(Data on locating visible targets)
______________________________
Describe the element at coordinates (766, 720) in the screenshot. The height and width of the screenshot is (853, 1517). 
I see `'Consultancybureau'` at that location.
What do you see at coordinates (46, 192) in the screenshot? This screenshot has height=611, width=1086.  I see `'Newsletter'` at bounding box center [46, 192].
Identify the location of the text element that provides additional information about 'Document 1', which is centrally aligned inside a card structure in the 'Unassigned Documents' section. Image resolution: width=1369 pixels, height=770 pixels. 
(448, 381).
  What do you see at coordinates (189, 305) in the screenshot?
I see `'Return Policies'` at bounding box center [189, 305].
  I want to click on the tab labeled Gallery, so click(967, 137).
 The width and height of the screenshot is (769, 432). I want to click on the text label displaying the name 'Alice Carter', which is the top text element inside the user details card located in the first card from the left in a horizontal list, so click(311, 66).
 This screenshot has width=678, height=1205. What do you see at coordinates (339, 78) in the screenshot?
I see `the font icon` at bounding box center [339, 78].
______________________________
→ **Task to carry out**
Reproduce all of the records above word for word, leaving nothing out and changing nothing.

→ **Output for this exercise**
Describe the element at coordinates (766, 720) in the screenshot. The height and width of the screenshot is (853, 1517). 
I see `'Consultancybureau'` at that location.
What do you see at coordinates (46, 192) in the screenshot? This screenshot has height=611, width=1086.  I see `'Newsletter'` at bounding box center [46, 192].
Identify the location of the text element that provides additional information about 'Document 1', which is centrally aligned inside a card structure in the 'Unassigned Documents' section. Image resolution: width=1369 pixels, height=770 pixels. 
(448, 381).
  What do you see at coordinates (189, 305) in the screenshot?
I see `'Return Policies'` at bounding box center [189, 305].
  I want to click on the tab labeled Gallery, so click(967, 137).
 The width and height of the screenshot is (769, 432). I want to click on the text label displaying the name 'Alice Carter', which is the top text element inside the user details card located in the first card from the left in a horizontal list, so click(311, 66).
 This screenshot has width=678, height=1205. What do you see at coordinates (339, 78) in the screenshot?
I see `the font icon` at bounding box center [339, 78].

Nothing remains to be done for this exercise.